I do make good money for this area or compared to them but that doesn't mean I
don't have to be responsible with it.

------
pingou
Reminds me of this poem, I think I read it first time on hacker news.
[https://allpoetry.com/Around-The-Corner](https://allpoetry.com/Around-The-
Corner)

------
mattbgates
I wish I could know.. I went away to college... years away. It was hard to
leave friends, but I knew I'd see and talk to them again someday. Two of my
best friends, within weeks of talking to them, they passed away. Both
incidents happened years apart, but both died exactly the same way. And both..
I had just recently gotten in touch with again... only to lose both just weeks
afterwards.

Even sadder.. I had premonitions of "losing a best friend" and I did nothing
to warn either of them, ignoring it like it was just a dream, when in reality,
it was a vision.

But when I did speak to them, it was as if we picked up right where we left
off.
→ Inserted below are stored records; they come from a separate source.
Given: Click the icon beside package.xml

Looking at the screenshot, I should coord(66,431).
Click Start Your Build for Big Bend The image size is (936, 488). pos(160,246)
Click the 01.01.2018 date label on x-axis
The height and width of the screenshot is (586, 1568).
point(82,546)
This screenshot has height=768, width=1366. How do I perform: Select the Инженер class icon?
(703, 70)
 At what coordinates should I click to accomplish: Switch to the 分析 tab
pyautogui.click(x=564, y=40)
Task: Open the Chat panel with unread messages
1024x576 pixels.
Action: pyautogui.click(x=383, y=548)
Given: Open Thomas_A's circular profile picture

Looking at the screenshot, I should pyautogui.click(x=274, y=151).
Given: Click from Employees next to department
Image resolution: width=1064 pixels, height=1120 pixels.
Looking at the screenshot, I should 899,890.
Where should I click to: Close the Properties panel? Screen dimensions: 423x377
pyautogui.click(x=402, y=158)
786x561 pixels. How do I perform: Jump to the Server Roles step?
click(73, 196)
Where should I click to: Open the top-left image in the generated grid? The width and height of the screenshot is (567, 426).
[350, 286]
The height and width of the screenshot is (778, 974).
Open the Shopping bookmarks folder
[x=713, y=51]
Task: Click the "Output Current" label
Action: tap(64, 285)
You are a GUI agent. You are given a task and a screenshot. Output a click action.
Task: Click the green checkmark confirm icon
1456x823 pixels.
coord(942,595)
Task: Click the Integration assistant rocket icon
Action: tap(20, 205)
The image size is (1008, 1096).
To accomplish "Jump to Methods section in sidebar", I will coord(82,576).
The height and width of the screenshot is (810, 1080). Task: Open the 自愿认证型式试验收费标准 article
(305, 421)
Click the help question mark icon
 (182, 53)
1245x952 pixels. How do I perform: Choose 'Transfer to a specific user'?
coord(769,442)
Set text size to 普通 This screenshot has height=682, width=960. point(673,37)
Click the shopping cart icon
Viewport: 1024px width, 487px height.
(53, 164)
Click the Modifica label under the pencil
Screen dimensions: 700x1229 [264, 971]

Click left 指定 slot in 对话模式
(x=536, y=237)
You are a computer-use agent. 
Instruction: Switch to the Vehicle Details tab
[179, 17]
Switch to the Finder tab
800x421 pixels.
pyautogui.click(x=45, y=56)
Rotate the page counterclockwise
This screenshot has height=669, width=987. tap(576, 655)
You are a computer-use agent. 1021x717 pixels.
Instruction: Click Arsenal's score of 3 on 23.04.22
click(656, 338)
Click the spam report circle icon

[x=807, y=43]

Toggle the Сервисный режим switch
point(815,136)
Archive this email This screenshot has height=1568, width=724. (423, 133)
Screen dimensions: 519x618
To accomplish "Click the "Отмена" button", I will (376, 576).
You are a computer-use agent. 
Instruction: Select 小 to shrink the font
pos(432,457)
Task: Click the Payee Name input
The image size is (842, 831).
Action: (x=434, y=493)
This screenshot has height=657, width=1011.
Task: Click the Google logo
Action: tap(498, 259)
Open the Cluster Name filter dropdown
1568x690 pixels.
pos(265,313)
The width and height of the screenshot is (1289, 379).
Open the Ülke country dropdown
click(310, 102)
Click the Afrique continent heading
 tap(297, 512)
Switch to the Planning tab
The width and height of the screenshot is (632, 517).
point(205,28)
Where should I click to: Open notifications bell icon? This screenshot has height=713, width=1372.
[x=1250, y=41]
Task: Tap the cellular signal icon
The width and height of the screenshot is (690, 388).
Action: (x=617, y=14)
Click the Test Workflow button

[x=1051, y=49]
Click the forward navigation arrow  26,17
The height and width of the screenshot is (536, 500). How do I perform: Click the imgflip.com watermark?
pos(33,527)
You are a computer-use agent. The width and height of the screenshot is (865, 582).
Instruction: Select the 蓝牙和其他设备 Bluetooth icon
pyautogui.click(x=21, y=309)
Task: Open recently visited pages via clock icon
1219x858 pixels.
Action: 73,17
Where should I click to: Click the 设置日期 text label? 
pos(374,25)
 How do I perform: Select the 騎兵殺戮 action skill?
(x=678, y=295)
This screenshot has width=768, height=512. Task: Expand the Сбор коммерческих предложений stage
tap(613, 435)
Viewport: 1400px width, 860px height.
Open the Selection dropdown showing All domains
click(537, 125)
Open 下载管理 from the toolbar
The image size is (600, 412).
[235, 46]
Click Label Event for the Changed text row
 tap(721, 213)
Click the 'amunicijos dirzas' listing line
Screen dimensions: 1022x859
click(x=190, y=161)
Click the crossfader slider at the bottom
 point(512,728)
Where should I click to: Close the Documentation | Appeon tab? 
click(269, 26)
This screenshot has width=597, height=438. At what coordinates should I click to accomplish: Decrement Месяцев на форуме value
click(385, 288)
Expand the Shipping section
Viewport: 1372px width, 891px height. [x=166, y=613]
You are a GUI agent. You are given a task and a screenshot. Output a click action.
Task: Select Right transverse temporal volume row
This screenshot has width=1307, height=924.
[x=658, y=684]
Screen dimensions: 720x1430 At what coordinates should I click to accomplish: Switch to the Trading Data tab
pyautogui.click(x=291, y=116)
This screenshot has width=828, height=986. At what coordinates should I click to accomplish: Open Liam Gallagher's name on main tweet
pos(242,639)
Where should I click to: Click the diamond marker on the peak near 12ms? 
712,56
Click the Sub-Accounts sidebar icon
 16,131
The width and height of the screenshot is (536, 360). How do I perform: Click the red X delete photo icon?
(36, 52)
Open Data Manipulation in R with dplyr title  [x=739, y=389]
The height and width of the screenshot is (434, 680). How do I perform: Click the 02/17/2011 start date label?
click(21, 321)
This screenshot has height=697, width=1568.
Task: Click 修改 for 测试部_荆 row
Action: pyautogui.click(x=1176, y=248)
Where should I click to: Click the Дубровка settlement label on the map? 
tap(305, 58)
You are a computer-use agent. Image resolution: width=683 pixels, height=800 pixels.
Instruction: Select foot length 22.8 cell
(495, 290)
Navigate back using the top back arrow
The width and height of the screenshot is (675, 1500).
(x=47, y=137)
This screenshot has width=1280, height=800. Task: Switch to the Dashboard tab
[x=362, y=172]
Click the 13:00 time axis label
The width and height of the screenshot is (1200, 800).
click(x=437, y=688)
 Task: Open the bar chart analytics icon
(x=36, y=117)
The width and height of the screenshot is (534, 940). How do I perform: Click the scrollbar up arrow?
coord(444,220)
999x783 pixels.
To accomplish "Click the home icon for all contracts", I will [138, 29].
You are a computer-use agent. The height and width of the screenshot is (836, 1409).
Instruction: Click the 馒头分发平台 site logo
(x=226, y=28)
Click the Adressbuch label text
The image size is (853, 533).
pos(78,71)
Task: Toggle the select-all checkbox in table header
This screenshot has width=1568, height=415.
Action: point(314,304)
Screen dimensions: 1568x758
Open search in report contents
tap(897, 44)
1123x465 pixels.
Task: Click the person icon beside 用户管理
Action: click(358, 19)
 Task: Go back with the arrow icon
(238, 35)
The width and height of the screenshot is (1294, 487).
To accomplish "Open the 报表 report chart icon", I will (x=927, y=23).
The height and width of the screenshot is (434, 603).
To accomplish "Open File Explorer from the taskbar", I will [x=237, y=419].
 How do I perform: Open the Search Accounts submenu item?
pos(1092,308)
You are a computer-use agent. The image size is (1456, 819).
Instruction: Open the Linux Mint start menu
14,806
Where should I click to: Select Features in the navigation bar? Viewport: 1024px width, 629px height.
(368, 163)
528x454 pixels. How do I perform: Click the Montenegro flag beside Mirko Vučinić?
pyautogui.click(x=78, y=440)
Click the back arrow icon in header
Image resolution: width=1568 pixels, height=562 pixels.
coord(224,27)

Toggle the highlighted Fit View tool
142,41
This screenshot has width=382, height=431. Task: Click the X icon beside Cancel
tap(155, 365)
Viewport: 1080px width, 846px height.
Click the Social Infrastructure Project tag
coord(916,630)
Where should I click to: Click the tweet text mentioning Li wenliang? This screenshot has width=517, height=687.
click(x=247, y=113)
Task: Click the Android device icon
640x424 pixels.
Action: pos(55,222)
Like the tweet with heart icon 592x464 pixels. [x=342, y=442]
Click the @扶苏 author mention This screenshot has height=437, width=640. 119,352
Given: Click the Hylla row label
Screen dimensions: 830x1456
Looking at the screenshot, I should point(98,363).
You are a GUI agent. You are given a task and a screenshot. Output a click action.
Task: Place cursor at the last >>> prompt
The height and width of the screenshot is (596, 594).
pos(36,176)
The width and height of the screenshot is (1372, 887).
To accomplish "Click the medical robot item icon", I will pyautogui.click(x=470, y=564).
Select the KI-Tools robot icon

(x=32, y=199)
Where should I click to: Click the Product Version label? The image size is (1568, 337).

For the one friend, I hadn't spoken to him in over 4 years. The other
friend? At least 6 years. I still call them my best friends because I grew up
with them. Life happened and it caused us to not talk as much anymore, but
like I said: When they are your best friend.. you pick up right where you left
off, no matter how many years apart you were.

Both losses caused me to write what was in my heart.

One Life, Old Man ... [http://www.confessionsoftheprofessions.com/one-life-
old-man/](http://www.confessionsoftheprofessions.com/one-life-old-man/)

The Loss of a Best Friend ...
[http://www.confessionsoftheprofessions.com/loss-best-
friend/](http://www.confessionsoftheprofessions.com/loss-best-friend/)

Certainly a pain that no one should ever have to endure... it is as painful as
losing a family member. I cannot call them up. I cannot change what happened.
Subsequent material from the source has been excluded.